__REQUIRED WORK__. Write the next part of the passage on midwifery care and homebirth, starting right after its final sentence.

__EXCERPTED PASSAGE__.
Content starts

Evidence based research continues to be clear that continuity of care is classed as the gold standard in maternity care. This is because women and their whanau are more engaged in wellbeing, health, and preventive care and because midwives have a broader understanding of the woman they support through birth. This helps them identify arising issues, and support a birthing mother in partnership. There is increasing evidence that the overall lifespan and health status of both mother and baby are better within continuity of care model. Studies show that chronic disease outcomes are improved/prevented or reduced. Not only this, but satisfaction rates are high for both women and midwives.
Countries with the lowest infant mortality employ midwives as the primary maternity care providers for the majority of women. New Zealand, remains one of the top, safe places to birth. Having trained homebirth midwife assistance at birth makes birthing at home the safe option for well women. Evidence continues to support the benefits of midwifery care,
Karen Gulliland, who has led the College of Midwives for 30 years continues to affirm that homebirth is a human right, and that the midwifery profession has always strongly supported women’s choice in place of birth.

Content ends

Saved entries

Content starts

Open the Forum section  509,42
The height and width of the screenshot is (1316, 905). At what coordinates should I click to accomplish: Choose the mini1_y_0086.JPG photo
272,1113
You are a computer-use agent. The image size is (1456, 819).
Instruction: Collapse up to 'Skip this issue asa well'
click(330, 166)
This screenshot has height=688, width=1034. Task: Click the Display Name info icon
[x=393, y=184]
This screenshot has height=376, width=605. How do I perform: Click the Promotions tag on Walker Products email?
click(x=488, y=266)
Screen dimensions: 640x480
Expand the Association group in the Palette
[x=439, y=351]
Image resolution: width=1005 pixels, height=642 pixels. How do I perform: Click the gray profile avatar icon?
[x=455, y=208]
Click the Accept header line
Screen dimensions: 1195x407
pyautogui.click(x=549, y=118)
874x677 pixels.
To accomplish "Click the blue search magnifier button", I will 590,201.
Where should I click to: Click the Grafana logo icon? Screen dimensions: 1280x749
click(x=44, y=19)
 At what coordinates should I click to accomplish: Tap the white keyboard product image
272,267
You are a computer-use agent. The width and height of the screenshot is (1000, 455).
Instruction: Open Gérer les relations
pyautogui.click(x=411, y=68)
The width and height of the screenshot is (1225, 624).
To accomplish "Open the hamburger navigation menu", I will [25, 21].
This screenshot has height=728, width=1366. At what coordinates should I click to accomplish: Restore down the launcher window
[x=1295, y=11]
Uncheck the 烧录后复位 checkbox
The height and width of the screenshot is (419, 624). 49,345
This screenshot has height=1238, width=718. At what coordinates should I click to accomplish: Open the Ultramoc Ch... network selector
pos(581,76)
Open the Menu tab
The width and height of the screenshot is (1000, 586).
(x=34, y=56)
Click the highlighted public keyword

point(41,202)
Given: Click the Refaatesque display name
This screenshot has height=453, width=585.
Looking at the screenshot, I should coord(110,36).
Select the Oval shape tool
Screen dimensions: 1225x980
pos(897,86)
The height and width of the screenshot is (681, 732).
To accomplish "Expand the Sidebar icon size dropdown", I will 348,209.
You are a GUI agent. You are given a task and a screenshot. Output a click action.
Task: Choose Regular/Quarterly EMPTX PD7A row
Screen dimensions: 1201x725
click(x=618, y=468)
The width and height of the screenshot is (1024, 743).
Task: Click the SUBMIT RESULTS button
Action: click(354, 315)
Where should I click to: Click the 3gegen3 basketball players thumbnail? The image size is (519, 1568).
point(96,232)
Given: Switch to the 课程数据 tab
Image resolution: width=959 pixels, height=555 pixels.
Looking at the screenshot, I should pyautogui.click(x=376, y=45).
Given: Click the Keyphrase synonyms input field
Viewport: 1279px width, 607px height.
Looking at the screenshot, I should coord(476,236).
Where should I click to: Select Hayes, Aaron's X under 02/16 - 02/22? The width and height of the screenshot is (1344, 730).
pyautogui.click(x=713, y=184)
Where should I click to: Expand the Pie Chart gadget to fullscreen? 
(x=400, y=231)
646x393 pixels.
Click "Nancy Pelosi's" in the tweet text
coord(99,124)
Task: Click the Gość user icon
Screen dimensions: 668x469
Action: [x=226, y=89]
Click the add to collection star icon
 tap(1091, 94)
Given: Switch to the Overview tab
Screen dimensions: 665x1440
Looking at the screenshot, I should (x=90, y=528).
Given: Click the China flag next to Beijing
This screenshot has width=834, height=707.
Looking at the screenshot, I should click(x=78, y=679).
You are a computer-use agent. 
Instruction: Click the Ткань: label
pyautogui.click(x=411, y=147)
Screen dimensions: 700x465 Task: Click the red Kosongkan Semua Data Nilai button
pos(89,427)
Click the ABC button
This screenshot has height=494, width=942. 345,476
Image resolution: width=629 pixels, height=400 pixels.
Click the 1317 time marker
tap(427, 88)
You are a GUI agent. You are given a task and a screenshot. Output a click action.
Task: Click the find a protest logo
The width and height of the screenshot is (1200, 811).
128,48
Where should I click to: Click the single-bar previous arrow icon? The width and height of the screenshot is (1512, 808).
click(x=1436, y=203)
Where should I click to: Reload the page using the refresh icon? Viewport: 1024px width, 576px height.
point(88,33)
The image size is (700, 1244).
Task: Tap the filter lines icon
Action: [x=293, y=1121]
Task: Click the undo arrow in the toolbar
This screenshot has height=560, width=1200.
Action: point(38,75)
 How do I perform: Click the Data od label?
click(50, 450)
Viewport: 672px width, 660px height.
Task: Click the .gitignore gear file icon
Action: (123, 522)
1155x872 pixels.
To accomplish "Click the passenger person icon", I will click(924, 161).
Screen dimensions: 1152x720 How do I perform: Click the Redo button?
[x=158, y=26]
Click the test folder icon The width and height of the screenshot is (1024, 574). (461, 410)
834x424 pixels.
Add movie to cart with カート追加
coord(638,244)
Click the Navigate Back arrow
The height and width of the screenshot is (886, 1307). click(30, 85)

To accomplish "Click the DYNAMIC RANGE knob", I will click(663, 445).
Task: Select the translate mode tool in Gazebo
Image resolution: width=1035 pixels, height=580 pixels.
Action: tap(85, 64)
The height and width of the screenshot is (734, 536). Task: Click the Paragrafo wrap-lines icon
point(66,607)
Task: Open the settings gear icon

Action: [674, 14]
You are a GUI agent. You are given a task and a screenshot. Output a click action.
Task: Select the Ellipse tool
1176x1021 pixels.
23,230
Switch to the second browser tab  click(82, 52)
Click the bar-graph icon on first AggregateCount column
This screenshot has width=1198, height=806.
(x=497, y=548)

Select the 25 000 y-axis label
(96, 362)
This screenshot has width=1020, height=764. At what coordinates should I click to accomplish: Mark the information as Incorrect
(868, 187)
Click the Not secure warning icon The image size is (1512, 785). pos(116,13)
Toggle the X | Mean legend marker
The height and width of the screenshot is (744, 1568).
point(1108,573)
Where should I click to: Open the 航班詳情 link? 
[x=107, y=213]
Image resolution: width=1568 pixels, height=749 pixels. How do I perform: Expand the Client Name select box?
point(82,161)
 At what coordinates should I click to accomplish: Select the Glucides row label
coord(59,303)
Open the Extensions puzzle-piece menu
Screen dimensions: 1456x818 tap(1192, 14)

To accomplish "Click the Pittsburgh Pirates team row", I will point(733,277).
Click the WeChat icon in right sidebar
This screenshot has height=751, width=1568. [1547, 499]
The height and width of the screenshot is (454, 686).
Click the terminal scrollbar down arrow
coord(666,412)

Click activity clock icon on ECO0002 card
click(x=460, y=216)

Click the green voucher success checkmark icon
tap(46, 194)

Content ends

__EXERCISE ANSWER__.
To what extent are women free to choose where to give birth in our current maternity climate? What of all the women struggling to find a homebirth midwife to provide their care? Birth choice is a core human right, but do we have this if women cannot access a midwife to attend them at home for birth?
Many areas in New Zealand are currently experiencing dramatic LMC midwifery shortages, particularly in rural areas and areas of high deprivation. Better outcomes at birth come from having a qualified midwifery/medical professional at your side. What will our outcomes be when there are not enough midwives to care for our birthing whanau?
Many countries around the world are fiercely campaigning to attain our gold standard midwifery continuity of care system, and homebirth system, which is evidence based. So why is our own government failing to support a system that is fundamentally an excellent system. Any system will falter when chronically underfunded. The problem is not the system. It is the money.